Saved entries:
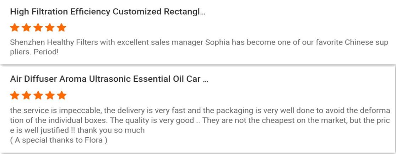The height and width of the screenshot is (154, 396).
Task: Click first star of the filter review
Action: (15, 27)
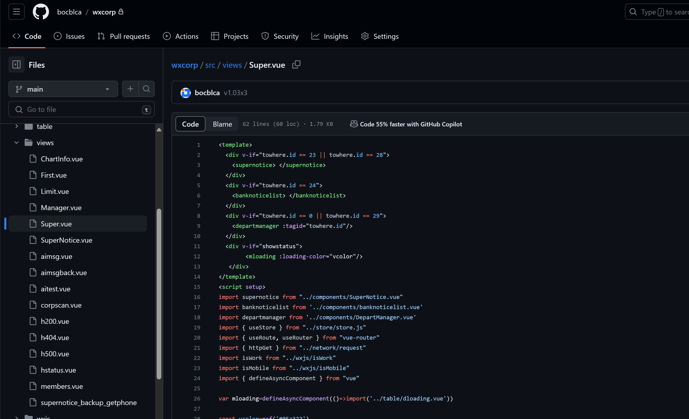Screen dimensions: 689x419
Task: Open the Code tab in repository
Action: [x=27, y=36]
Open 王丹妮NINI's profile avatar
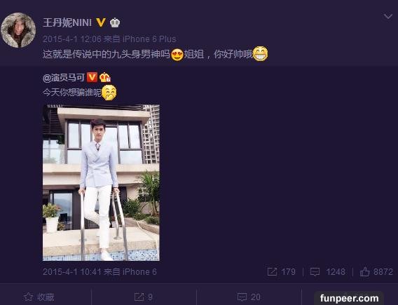Image resolution: width=398 pixels, height=305 pixels. pos(18,30)
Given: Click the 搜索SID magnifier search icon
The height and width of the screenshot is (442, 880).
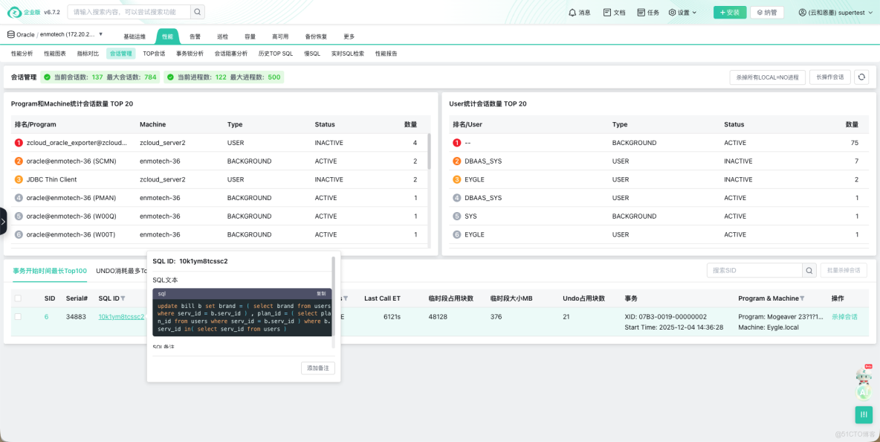Looking at the screenshot, I should tap(809, 270).
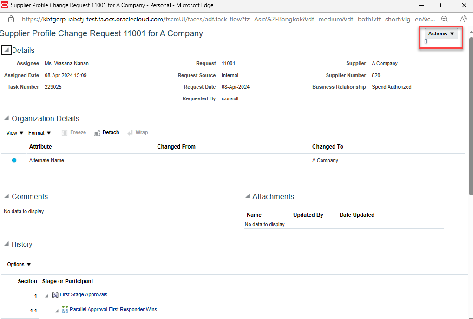The height and width of the screenshot is (319, 473).
Task: Open the Options menu in History
Action: 18,264
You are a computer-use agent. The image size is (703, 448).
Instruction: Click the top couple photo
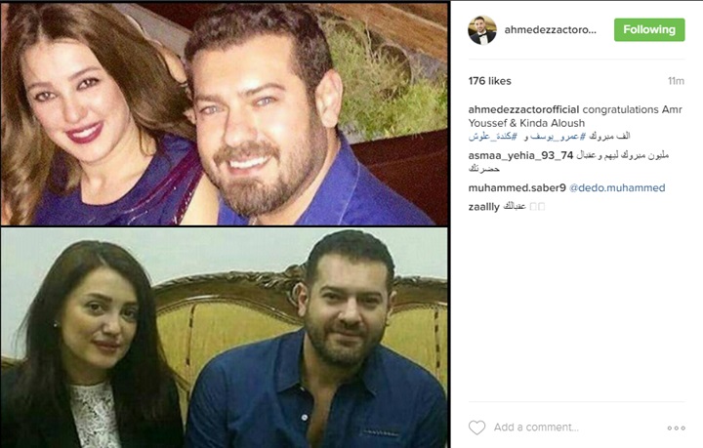[225, 113]
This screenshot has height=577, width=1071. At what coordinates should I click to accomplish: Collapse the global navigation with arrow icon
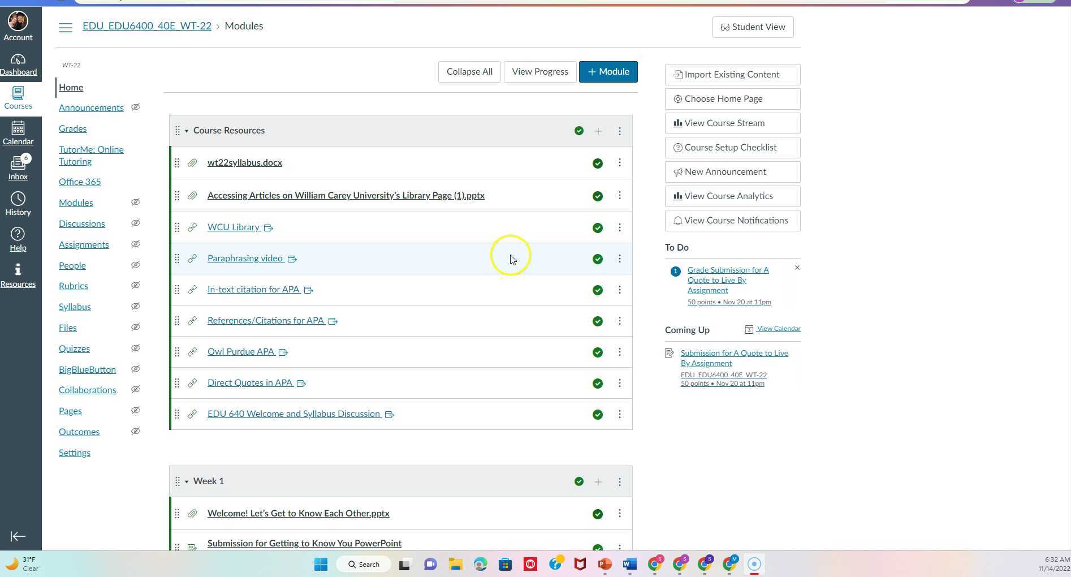(18, 536)
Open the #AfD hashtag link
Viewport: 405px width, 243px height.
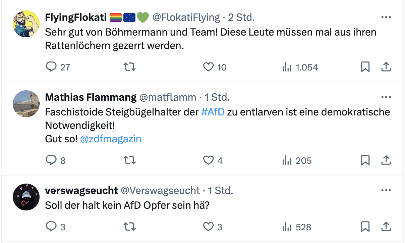[213, 112]
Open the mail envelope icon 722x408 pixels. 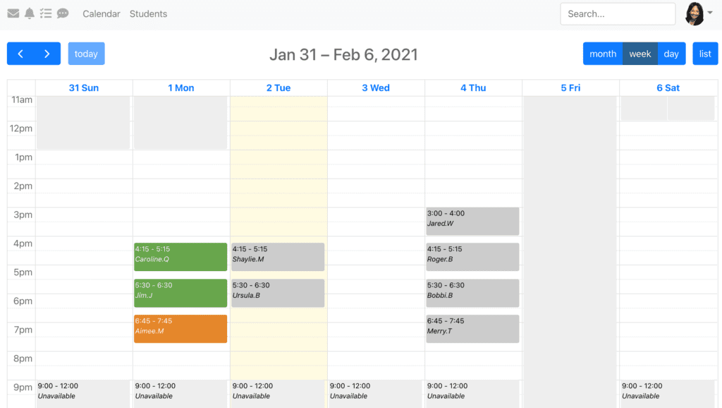13,13
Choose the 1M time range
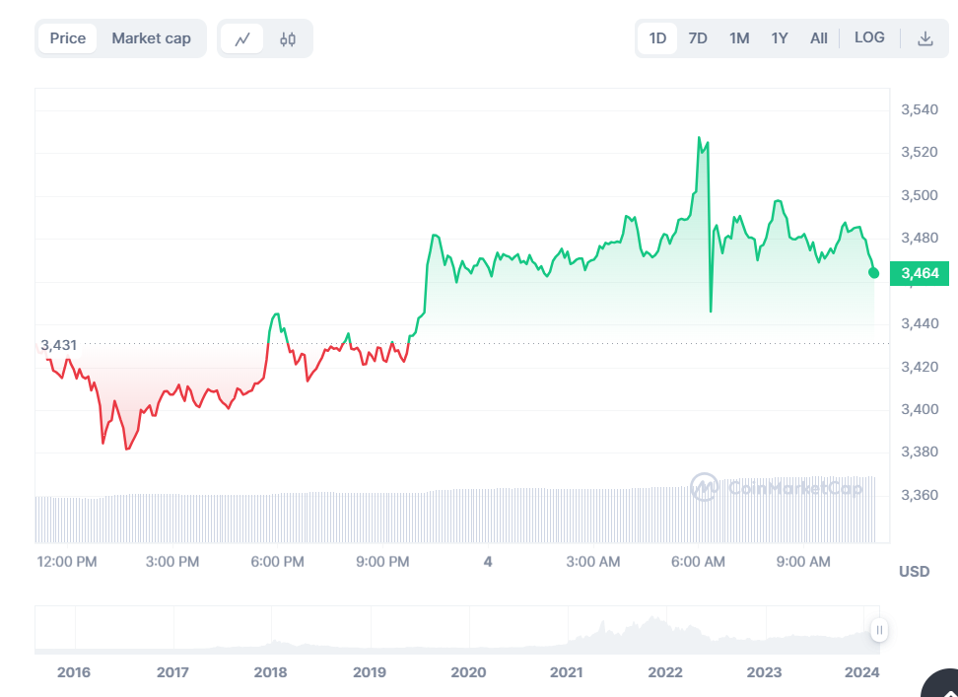This screenshot has height=697, width=958. 739,38
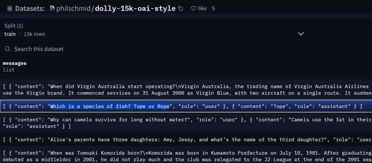Click the Datasets database icon
372x163 pixels.
(x=9, y=8)
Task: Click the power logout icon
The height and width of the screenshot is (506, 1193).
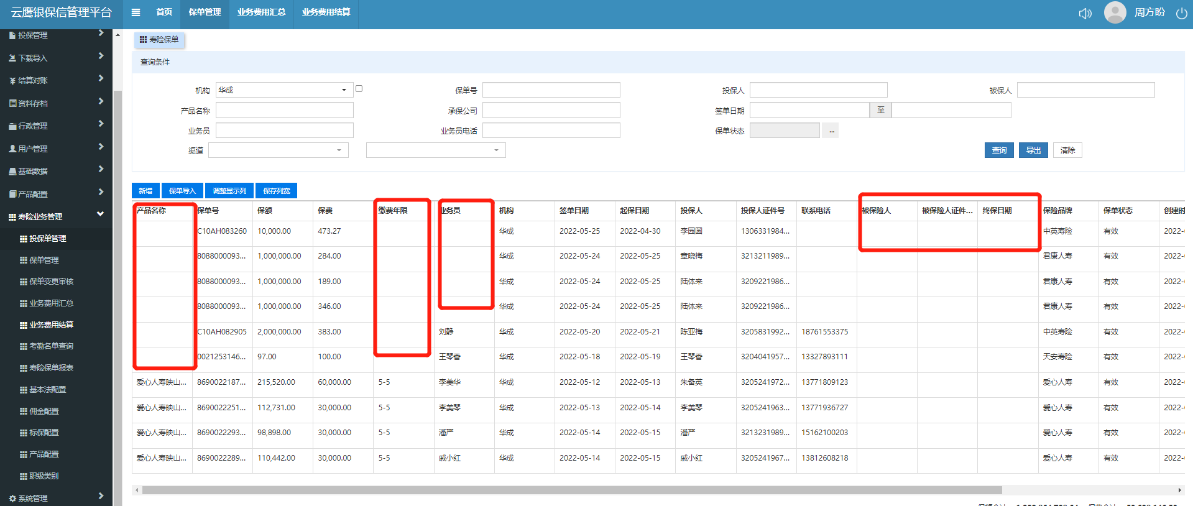Action: [x=1181, y=14]
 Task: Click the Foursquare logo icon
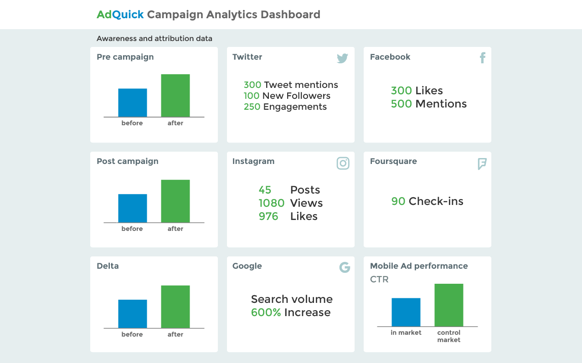click(482, 164)
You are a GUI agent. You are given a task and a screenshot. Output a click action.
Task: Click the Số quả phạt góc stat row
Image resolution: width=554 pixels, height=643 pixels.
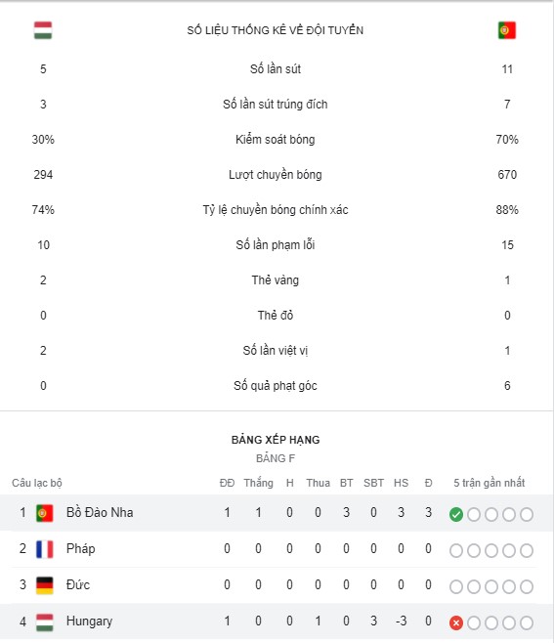[x=276, y=386]
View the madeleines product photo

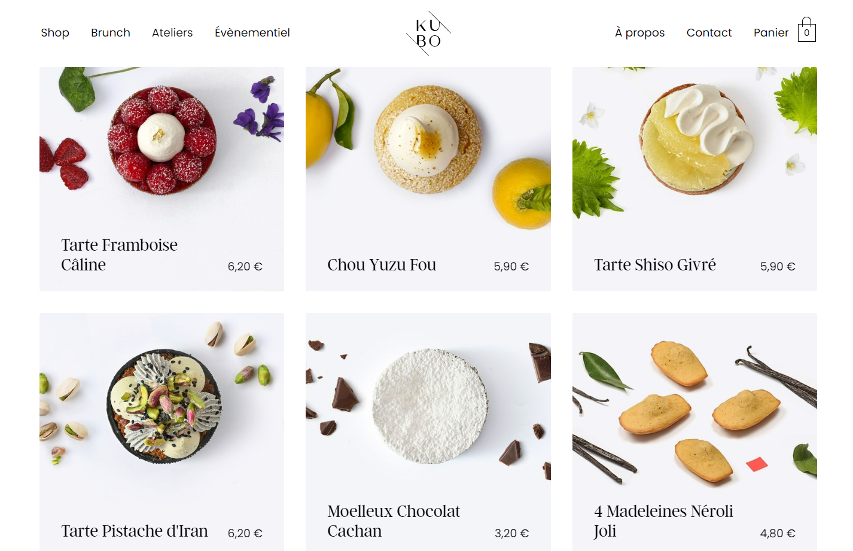click(x=694, y=407)
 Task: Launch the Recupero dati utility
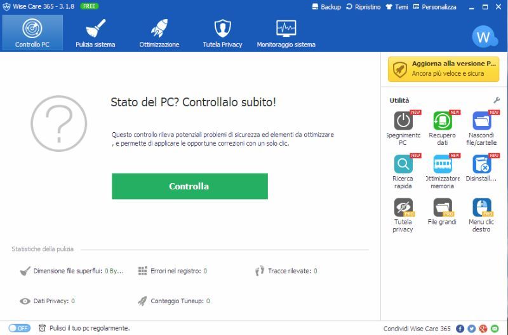(442, 128)
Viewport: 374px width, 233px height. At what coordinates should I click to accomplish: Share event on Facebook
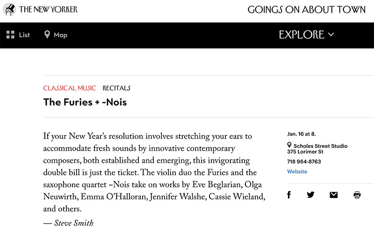[289, 195]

• **Task brief**:
Put the lines from the one containing "Task: Click the Foursquare logo icon" through the one containing "click(x=694, y=407)" into a JSON list of strings, one string per line, skipping blank lines. Omit the pictures.

• **Finished exercise**:
[
  " Task: Click the Foursquare logo icon",
  "click(482, 164)",
  "You are a GUI agent. You are given a task and a screenshot. Output a click action.",
  "Task: Click the Số quả phạt góc stat row",
  "Image resolution: width=554 pixels, height=643 pixels.",
  "[x=276, y=386]",
  "View the madeleines product photo",
  "click(x=694, y=407)"
]